Re: lockdep: holding locks across syscall boundaries

From: Peter Zijlstra
Date: Fri Oct 27 2023 - 12:12:44 EST


On Fri, Oct 27, 2023 at 10:06:33AM -0600, Jens Axboe wrote:
> On 10/27/23 9:59 AM, Peter Zijlstra wrote:
> > On Fri, Oct 27, 2023 at 09:14:53AM -0600, Jens Axboe wrote:
> >> Hi,
> >>
> >> Normally we'd expect locking state to be clean and consistent across
> >> syscall entry and exit, as that is always the case for sync syscalls.
> >
> >> We currently have a work-around for holding a lock from aio, see
> >> kiocb_start_write(), which pretends to drop the lock from lockdeps
> >> perspective, as it's held from submission to until kiocb_end_write() is
> >> called at completion time.
> >
> > I was not aware of this, the only such hack I knew about was the
> > filesystem freezer thing.
> >
> > The problem with holding locks past the end of a syscall is that you'll
> > nest whatever random lock hierarchies possibly by every other syscall
> > under that lock.
>
> Can you expand on that bit, not quite sure I follow. Do we reset the
> locking dependencies between syscalls?

What I'm saying is that if syscall-a (see below) returns with lock-A
held, and userspace goes on and does syscall-b syscall-c ... syscall-z
before the lock gets released. Then all the lock chains of
syscall-[b..z] will be under lock-a.

This very easily leads to inversions, and is thus a strong reason to not
allow syscalls to 'leak' locks.

> >> This is a bit of an ugly work-around, and defeats the purpose of
> >> lockdep.
> >>
> >> Since I've now got another case where I want to hold a resource across
> >> syscalls, is there a better way to do this?
> >>
> >> This is for inode_dio_start(), which increments an inode int count, and
> >> inode_dio_end() which decrements it. If a task is doing
> >> inode_dio_start() and then inode_dio_wait(), I want to trigger this. I
> >> have a hack that does this, but it disables lockdep_sys_exit() as
> >> otherwise I just get that warning rather than the more useful one.
> >
> > Suppose syscall-a returns with your kiocb thing held, call it lock A
> > Suppose syscall-b returns with your inode thing held, call it lock B
> >
> > Then userspace does:
> >
> > syscall-a
> > syscall-b
> >
> > while it also does:
> >
> > syscall-b
> > syscall-a
> >
> > and we're up a creek, no?
>
> Should this not get caught by the usual lock ordering rules? Because

Well, yes, lockdep will yell, and a machine without lockdep will
deadlock.

This is bad syscall design if you can deadlock like this. We must assume
userspace is out to get us, if possible it will do this.
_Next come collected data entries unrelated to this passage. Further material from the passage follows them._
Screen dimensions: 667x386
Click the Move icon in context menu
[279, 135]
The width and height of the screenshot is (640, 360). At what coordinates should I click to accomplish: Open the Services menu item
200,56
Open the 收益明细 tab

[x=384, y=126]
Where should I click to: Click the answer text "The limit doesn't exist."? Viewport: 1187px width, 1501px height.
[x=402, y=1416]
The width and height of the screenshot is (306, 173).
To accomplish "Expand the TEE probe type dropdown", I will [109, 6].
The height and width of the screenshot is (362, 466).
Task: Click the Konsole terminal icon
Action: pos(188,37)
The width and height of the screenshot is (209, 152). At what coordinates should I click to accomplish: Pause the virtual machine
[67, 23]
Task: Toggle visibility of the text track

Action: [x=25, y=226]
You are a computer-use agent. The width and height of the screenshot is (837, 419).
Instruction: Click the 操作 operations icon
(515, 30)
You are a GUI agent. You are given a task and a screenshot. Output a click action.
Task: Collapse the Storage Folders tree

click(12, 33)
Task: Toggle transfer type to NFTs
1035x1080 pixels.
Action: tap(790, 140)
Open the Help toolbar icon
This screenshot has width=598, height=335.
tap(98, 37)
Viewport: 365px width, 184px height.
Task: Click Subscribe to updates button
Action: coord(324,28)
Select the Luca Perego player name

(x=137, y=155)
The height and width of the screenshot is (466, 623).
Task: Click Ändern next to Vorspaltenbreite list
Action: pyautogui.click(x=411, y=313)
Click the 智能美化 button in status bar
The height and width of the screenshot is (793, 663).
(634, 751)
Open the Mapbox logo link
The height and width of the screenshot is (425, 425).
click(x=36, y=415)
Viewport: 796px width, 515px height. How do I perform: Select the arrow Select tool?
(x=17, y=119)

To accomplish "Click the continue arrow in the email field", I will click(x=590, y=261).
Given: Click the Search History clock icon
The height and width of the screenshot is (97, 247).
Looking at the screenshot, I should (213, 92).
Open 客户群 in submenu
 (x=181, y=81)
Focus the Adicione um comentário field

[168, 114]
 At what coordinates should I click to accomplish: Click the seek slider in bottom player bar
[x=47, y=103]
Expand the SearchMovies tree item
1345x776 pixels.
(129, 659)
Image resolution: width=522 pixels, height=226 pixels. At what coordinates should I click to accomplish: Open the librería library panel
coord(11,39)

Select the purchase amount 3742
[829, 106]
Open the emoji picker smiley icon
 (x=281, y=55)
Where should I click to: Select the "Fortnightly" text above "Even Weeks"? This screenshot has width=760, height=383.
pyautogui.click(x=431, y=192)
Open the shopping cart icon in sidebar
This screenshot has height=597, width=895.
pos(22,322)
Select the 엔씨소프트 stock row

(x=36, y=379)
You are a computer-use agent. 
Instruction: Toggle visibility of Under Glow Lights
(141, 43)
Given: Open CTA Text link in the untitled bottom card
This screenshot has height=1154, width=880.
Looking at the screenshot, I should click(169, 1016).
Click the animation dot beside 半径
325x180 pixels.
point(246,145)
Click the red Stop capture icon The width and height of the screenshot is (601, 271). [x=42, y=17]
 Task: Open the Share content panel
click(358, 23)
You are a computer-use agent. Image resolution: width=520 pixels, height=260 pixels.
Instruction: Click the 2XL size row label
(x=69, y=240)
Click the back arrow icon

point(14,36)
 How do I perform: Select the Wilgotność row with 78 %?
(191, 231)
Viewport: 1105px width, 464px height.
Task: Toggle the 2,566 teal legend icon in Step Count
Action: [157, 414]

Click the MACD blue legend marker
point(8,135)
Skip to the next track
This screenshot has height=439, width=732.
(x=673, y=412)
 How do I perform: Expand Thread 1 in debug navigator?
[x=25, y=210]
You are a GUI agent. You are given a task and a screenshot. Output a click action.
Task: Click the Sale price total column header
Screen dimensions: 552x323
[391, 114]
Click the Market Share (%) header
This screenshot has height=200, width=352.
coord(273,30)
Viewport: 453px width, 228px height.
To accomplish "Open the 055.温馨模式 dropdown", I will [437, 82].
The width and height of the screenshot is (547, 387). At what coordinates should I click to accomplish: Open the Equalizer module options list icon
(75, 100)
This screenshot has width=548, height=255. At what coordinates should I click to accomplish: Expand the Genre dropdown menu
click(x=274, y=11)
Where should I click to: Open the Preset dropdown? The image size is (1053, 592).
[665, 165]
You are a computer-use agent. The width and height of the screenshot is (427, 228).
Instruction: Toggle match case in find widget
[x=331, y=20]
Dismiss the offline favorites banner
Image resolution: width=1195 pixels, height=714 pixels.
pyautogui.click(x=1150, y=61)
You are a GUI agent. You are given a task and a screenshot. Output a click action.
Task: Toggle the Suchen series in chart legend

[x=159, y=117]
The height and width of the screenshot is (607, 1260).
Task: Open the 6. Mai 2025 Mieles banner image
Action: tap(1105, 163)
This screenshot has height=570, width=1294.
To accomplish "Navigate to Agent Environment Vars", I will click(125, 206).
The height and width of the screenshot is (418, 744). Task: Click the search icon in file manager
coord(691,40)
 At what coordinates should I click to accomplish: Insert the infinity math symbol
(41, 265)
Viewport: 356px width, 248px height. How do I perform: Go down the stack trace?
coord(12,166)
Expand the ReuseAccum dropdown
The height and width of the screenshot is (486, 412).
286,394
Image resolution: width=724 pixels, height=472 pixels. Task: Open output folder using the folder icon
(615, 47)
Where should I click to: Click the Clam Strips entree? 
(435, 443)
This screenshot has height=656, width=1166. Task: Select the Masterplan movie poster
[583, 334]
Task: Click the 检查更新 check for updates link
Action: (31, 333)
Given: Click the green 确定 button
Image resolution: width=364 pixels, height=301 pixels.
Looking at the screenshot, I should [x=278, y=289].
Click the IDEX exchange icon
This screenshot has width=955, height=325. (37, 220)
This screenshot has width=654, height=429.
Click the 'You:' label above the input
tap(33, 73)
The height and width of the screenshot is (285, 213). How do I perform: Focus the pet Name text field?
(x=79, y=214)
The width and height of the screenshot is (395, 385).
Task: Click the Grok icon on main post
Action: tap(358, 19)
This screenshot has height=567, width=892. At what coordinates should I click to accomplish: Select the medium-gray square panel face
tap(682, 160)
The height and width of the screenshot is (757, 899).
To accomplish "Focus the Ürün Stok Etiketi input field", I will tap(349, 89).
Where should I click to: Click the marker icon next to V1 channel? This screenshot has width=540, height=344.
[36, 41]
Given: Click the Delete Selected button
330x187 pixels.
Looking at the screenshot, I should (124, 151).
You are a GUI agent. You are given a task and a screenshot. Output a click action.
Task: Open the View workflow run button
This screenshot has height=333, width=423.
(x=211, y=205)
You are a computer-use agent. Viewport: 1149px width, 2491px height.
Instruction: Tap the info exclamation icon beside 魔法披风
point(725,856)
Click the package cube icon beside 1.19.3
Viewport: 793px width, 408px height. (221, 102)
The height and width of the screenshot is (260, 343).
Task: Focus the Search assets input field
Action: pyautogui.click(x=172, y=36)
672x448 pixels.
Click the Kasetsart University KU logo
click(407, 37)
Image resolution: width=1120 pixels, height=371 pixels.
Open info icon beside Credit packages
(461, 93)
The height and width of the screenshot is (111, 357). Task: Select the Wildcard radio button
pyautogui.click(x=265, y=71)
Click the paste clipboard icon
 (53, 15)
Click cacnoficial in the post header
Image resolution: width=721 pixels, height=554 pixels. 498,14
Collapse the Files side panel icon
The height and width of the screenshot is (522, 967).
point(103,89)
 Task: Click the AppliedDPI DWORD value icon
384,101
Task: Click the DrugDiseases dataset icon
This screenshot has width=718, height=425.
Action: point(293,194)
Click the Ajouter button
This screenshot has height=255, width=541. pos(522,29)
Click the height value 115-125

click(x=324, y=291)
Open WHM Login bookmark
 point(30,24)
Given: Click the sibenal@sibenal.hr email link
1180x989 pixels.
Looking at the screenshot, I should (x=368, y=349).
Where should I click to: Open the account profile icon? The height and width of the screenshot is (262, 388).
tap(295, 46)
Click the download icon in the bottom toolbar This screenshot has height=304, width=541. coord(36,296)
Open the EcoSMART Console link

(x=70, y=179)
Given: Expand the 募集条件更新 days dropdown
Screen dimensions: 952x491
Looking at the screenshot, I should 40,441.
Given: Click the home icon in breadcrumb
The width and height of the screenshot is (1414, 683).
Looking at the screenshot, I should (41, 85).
> that is obviously a bug, ordering would have to be consistent, just like
> if we have:
>
> syscall-a
> lock(a);
> lock(b);
>
> syscall-b
> lock(b);
> lock(a)

The difference is that in this case the full lock order is determined by
kernel code (under our full control), while in the earlier example, the
lock order is determined by syscall order -- out of our control.